Ever since Chronic Wasting Disease reared its ugly head, deer hunters nationwide have wondered what, if anything, can be done to stop its spread? Biologists and wildlife managers are making strides. The results of ongoing research and analysis is offering a glimpse into not only the makeup of CWD, but also potential ways to keep it from spreading.
Here are some facts about the disease, it’s current range, and how you can help prevent it from infecting deer where you hunt.
CWD Continues to Creep
Free-ranging cervids in 23 states have tested positive for CWD, but Wisconsin has weathered the disease the longest (since 2002). The state started with an aggressive containment strategy—essentially trying to kill every deer within a CWD eradication zone—but after resistance from hunters and landowners, it transitioned to a monitoring program. The result? CWD continued to spread.
Of the 72 counties in Wisconsin, 55 are now classified as CWD-affected. Last year, the number of CWD-affected counties was 44. The CWD prevalence rate in Wisconsin, or the estimated percentage of the population carrying CWD pathogens, is close to 10 percent, and in some counties, the prevalence rate in adult bucks is above 40 percent.
Meanwhile, the CWD prevalence rate in Illinois is closer to 2 percent. The reason could be a more aggressive approach to containment. Since 2003, Illinois has employed sharpshooters and drastically increased harvest quotas to reduce deer populations around CWD-positive locations.
Hunters Can Help Manage CWD
CWD has been found in fewer than 9 percent of jurisdictions in the U.S. That means residents of the other 91 percent can avoid the CWD problem.
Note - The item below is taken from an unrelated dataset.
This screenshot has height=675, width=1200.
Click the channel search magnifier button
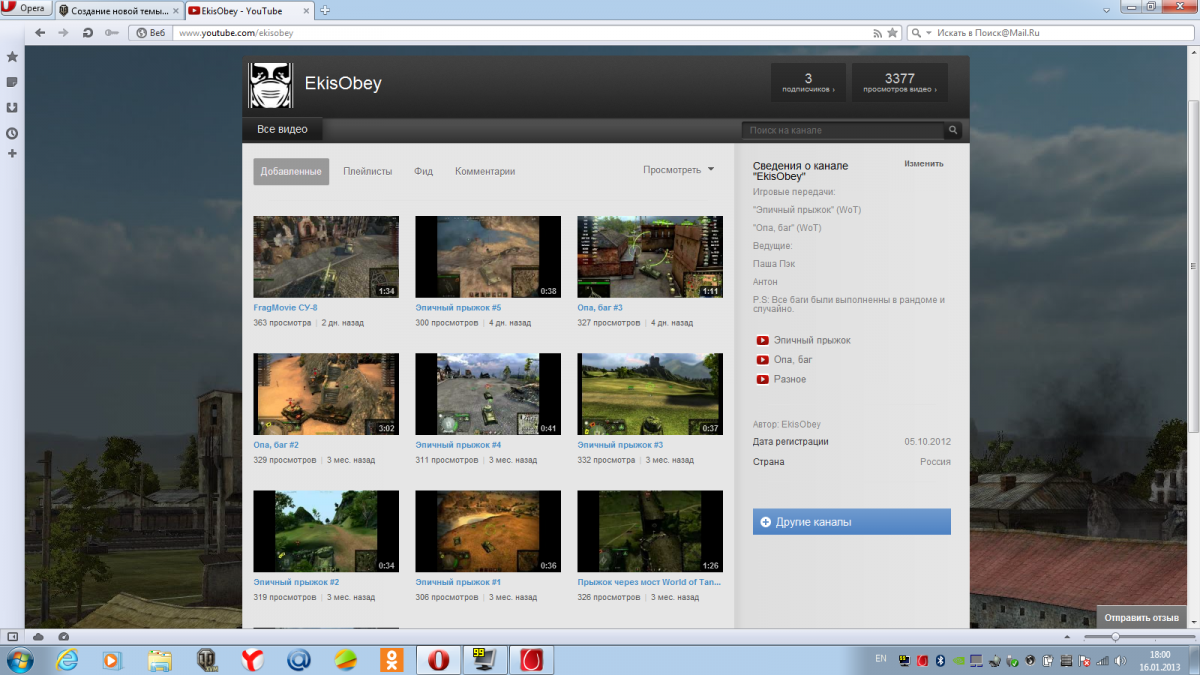point(953,130)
Here’s how.
A. Find out if the area where you hunt is CWD-positive. Visit the CWD Alliance (cwd-info.org) and click on the national map or state-specific links. If you subscribe to onX Hunt, click on the CWD layer.
B. Work to keep CWD out of your area. If you travel to hunt a CWD-positive area, submit every animal you kill for testing. Follow all carcass-transport rules, and do not eat any venison until you receive results of the CWD test. Never dispose of any part of a deer or elk from a CWD-infected area anywhere but an approved sanitary landfill. And if you hunt near a CWD area, voluntarily submit your deer for testing.
C. Report any sick or disoriented deer to the state wildlife agency. If you see someone illegally transporting whole carcasses of dead deer or any live deer, notify law enforcement immediately.
D. Reconsider your use of deer urine as a cover scent or lure. Use products approved by the Archery Trade Association’s Deer Protection Program (look for the blue ATA checkmark), which requires producers to adhere to stringent guidelines to reduce the risk of spreading CWD through infected urine.
CWD Testing is Complex
The biggest challenge for CWD testing? The animal must be dead, and recently dead at that. Because the infected prions are concentrated in the animal’s brain and lymphatic tissue, most tests begin with dissecting the brain stem.
Game agencies that solicit deer and elk heads for CWD generally pay for the testing, which can run about $80 per deer. And because samples are generally sent away to a diagnostic lab for testing, results take a couple of weeks to process and report. Individual hunters can submit samples if they’re uncertain about the health of a deer they kill. Check with your state’s wildlife agency for details about how to remove lymph nodes and how to submit them for testing.
Researchers have been studying alternatives that would allow hunters and game farmers to get test results more quickly and with less effort than a full-on brain dissection. A rectal-biopsy test can be used in limited cases, mostly large-scale game farms, to detect CWD in live cervids, but it’s expensive and time-consuming. And a blood-swipe test that would allow hunters to collect samples of dead deer in the field has promise, but researchers are still evaluating its viability.
CWD is Much Different Than EHD
Why worry about CWD when EHD kills more deer faster?
EHD, or epizootic hemorrhagic disease, sometimes called “blue tongue,” typically surfaces at the end of a hot, dry summer, and is spread by midges. Deer that get EHD tend to die quickly—in large numbers all at once—and often near water sources.
Higher densities of whitetails combined with warmer, drier summers have accelerated the frequency and severity of EHD outbreaks.
CWD, meanwhile, is a more cryptic killer. Its victims often die as a result of secondary causes: vehicle collisions or predation. Deer can carry CWD for years before its symptoms are visible, but because the infectious agents are shed in the environment, a single deer can infect others for years after the host has died.
While there are no ready cures for either malady, deer populations typically build resistance to EHD, so that mortality decreases with each subsequent exposure. CWD, on the other hand, is always fatal, and there’s no indication that individuals develop a resistance.